Comp 353/453: Database Programming, Corboy 523, 7:00 Thursdays
Week 2, Jan 26
Read in Elmasri & Navathe (EN)
- Chapter 3, The Relational Data Model ...., section 3: Update Operations
- Chapter 4: Basic SQL
Homework 1
Due Fri, Feb 10
E&N chapter 4, page 112 exercises 4.7, 4.10abc and 4.12abcd.
For 4.7, note that there are seven referential-integrity (foreign-key) constraints listed:
1.
|
BOOK.Publisher_name |
⟶
|
PUBLISHER.Name |
2.
|
BOOK_AUTHORS.Book_id |
⟶
|
BOOK.Book_id |
3.
|
BOOK_COPIES.Book_id |
⟶
|
BOOK.Book_id |
4.
|
BOOK_COPIES.Branch_id |
⟶
|
LIBRARY_BRANCH.Branch_id |
5.
|
BOOK_LOANS.Book_id |
⟶
|
BOOK.Book_id |
6.
|
BOOK_LOANS.Branch_id |
⟶
|
LIBRARY_BRANCH.Branch_id |
7.
|
BOOK_LOANS.Card_no |
⟶
|
BORROWER.Card_no |
For 4.10 and 4.12, note that your queries should work even if more data
is added to the tables. Also, your answers should be in the form of a
single query; do not retrieve a value with one query and then manually plug that value into a second query.
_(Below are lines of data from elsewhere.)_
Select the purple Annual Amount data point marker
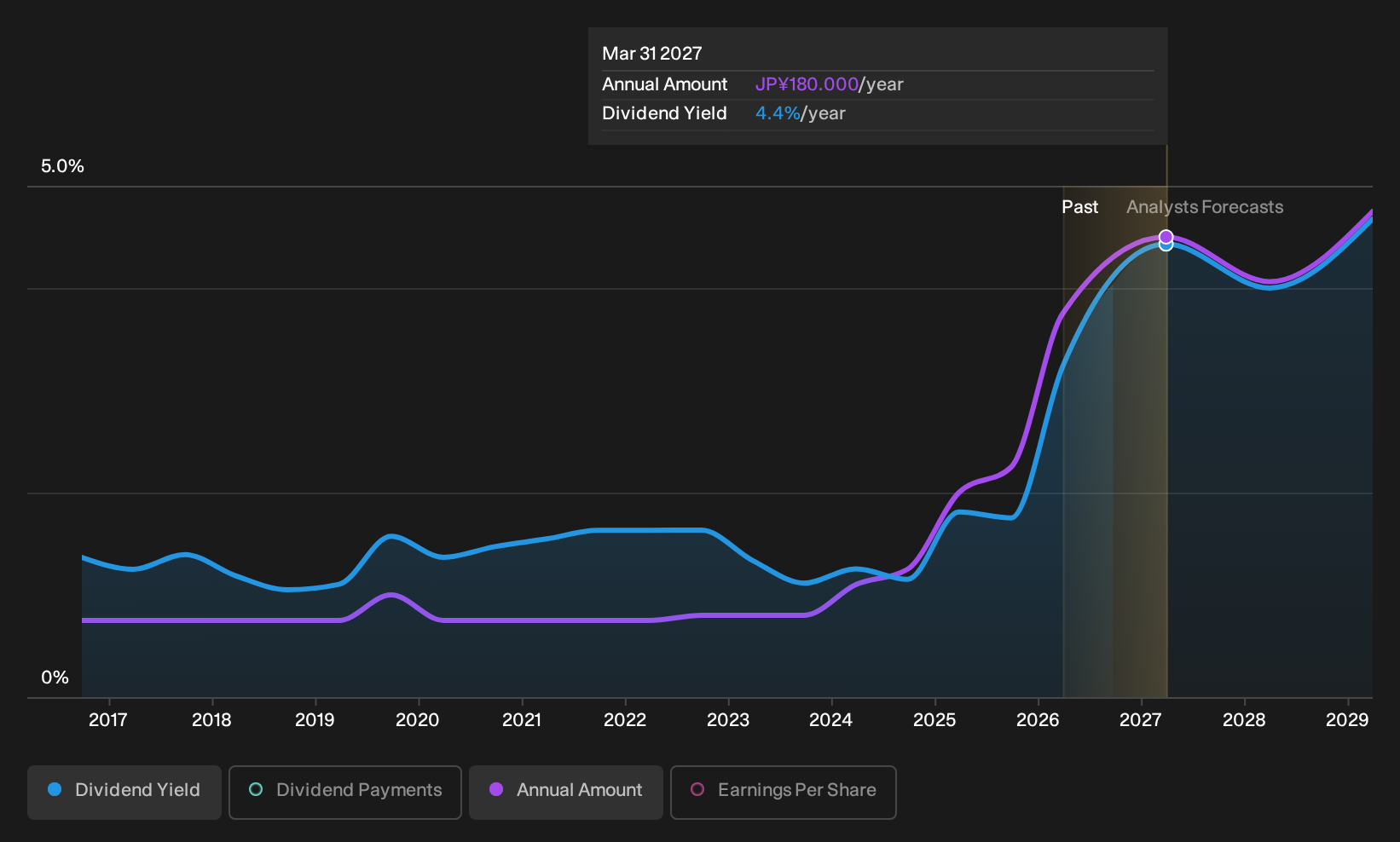click(x=1166, y=237)
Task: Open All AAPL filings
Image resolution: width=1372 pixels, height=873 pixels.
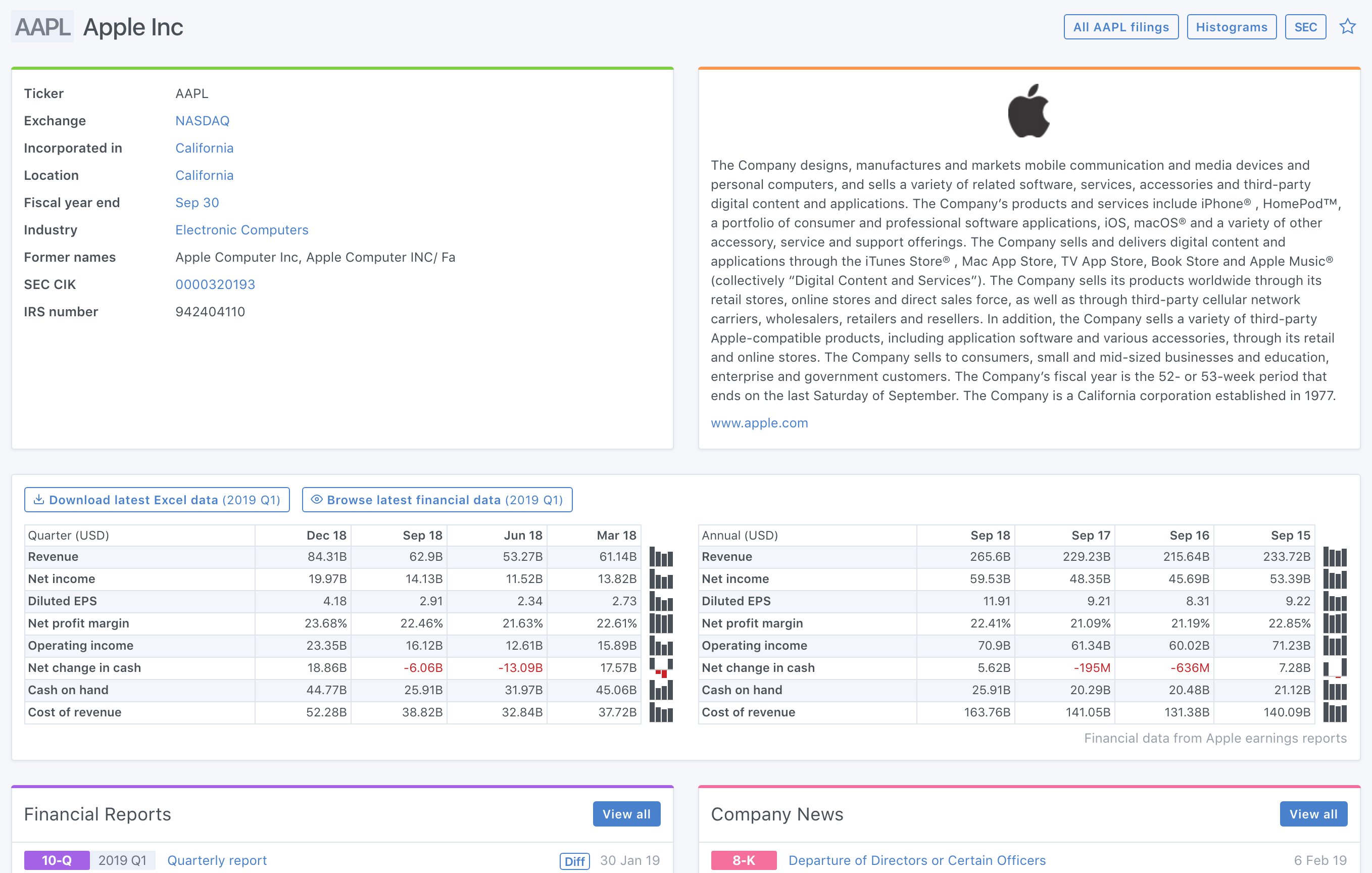Action: pos(1121,27)
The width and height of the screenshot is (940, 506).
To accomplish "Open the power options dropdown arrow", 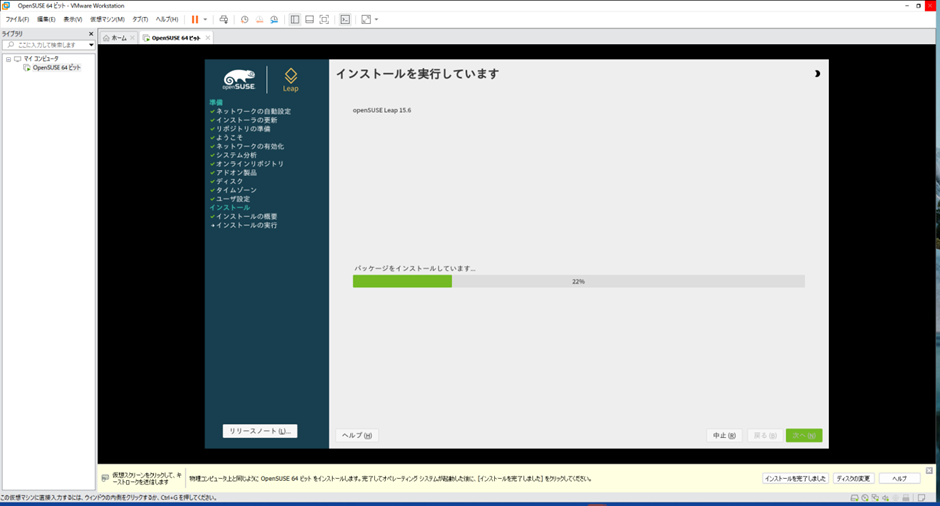I will click(x=205, y=19).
All SQL should be entered in a format that I can copy and paste directly into a mysql window. In
particular, make sure there are no leading tabs or spaces, and that all
"prompt" characters such as "->" have been stripped out.
NoSQL example
The native database used by the Asterisk phone switch consists of
tables (actually called "families") that are ⟨key,value⟩ pairs. Neither
the key nor the value need be atomic, or for that matter the same type
as other entries. (This is done for simplicity, not because the DB is huge.)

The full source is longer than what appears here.